- Citizenship: American
- Education: University of Illinois
- Known for: Burkholder–Davis–Gundy inequality
- Honors: Fellow of the Institute of Mathematical Statistics
- Scientific career
- Fields: Mathematics Statistics
- Workplaces: Rutgers University Purdue University
- Doctoral advisor: Donald Burkholder

= Burgess Davis =

American mathematician

Burgess James Davis is an American mathematician and statistician known for his research in probability theory and mathematical analysis, particularly his work on martingales, Brownian motion, and random walks. He is a professor emeritus in the Departments of Statistics and Mathematics at Purdue University.

==Education==
Davis earned his B.S. degree from Ohio State University in 1965, followed by an M.S. and Ph.D. from the University of Illinois in 1966 and 1968 respectively. His doctoral advisor was Donald Burkholder.

==Career==
He joined the faculty of Rutgers University from 1968 to 1974. In 1974 he joined Purdue University where he served as a professor of Statistics and Mathematics until achieving emeritus status in 2014.

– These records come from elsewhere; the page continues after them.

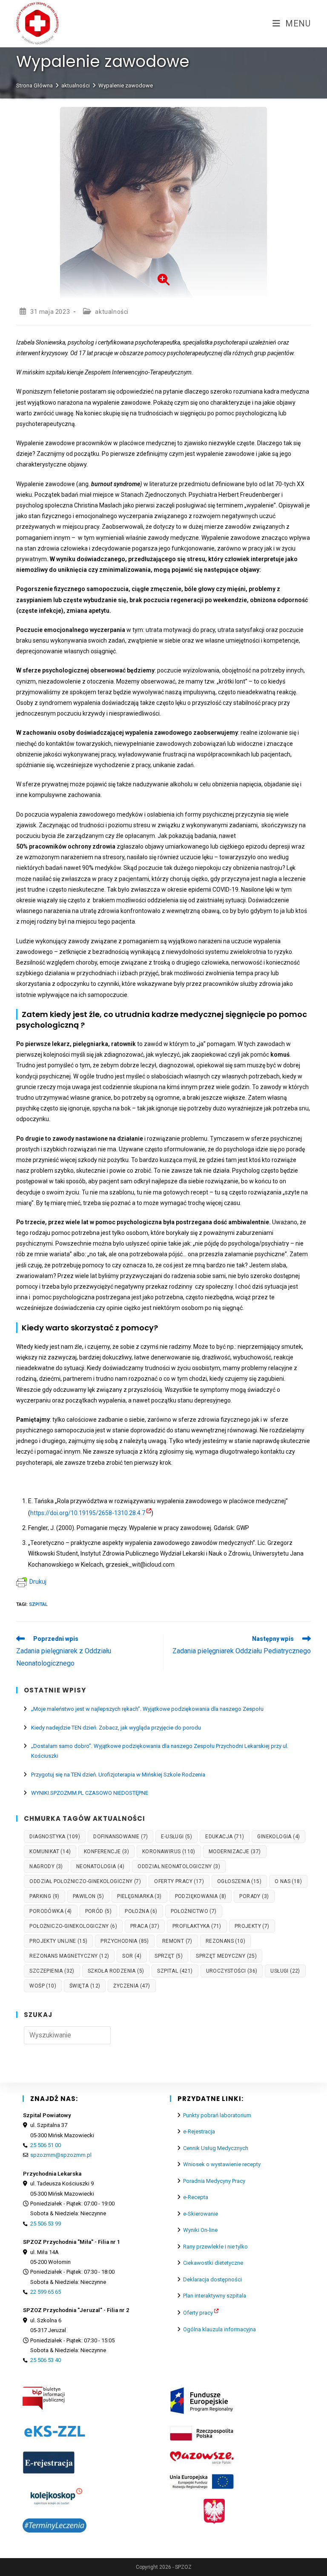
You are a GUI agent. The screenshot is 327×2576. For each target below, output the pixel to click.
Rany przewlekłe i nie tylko (215, 2246)
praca (144, 1926)
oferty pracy (179, 1881)
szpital (38, 1604)
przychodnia (124, 1941)
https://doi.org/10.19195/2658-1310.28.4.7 (87, 1513)
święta (84, 1986)
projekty (252, 1926)
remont (177, 1941)
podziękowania (201, 1896)
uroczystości (232, 1971)
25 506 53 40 (45, 2360)
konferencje (106, 1851)
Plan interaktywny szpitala (214, 2295)
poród (98, 1911)
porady (254, 1896)
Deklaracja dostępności (212, 2279)
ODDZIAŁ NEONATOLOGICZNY (179, 1866)
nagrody (46, 1866)
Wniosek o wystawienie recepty (222, 2164)
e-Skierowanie (200, 2214)
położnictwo (194, 1911)
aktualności (112, 311)
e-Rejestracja (199, 2131)
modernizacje (235, 1851)
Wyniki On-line (200, 2230)
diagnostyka (54, 1837)
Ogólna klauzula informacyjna (219, 2329)
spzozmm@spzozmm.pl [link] (61, 2155)
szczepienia (51, 1971)
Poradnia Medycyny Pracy (214, 2181)
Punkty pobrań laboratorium (217, 2115)
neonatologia (100, 1866)
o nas (288, 1881)
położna (141, 1911)
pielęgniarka (139, 1896)
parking (44, 1896)
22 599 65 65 (45, 2292)
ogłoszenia (239, 1881)
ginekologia (278, 1837)
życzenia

From 1981 to 1987, Professor Davis served as associate editor of the Annals of Probability, a publication of the Institute of Mathematical Statistics, and then as editor from 1991 to 1993. He also served as associate editor (from 1988 to 1990) of the Transactions of the AMS and (from 1999 to 2002) of the Illinois Journal of Math.

==Research contributions==
Davis's research focuses on the interconnections between classical analysis (particularly harmonic analysis), probability theory, and stochastic processes. His most notable contributions include:
- Stochastic analysis and martingale theory: His work established key inequalities for stochastic integrals and martingales, which includes a strong version of the Burkholder–Gundy inequalities, which are central to modern stochastic analysis.
- Brownian motion and potential theory: He explored the relationship between Brownian motion and concepts from complex analysis and potential theory, including the work on the moments of the lifetime and conditioned Brownian motion in various domains.
- Random walks: Davis has published research on reinforced random walks, a class of self-interacting random processes where the probability of a step is proportional to the time already spent at the neighboring vertex.

He has supervised at least seven doctoral students.

==Awards and honors==
- Davis was named a Top Ten Outstanding Teacher in the College of Science in 1999.
- He was elected a Fellow of the Institute of Mathematical Statistics, a distinction recognizing individuals who have made "outstanding contributions to the development and application of statistics and probability."

==Selected publications==
Davis has published over 50 peer-reviewed articles in major mathematical and statistical journals. Among them are:
- Davis, B. (1969). Comparison tests for martingale inequalities. Annals of Mathematical Statistics, 40(2), 505–508.
- Davis, B. (1976). On the $L^p$ norms of stochastic integrals and other martingales. Duke Mathematical Journal, 43(4), 697–704.
- Davis, B. (1979). Brownian motion and analytic functions. Annals of Probability, 7(6), 913–932.
- Davis, B., & Volkov, S. (2004). Vertex reinforced random jump processes on trees and finite graphs. Probability Theory and Related Fields, 128(1), 42–62.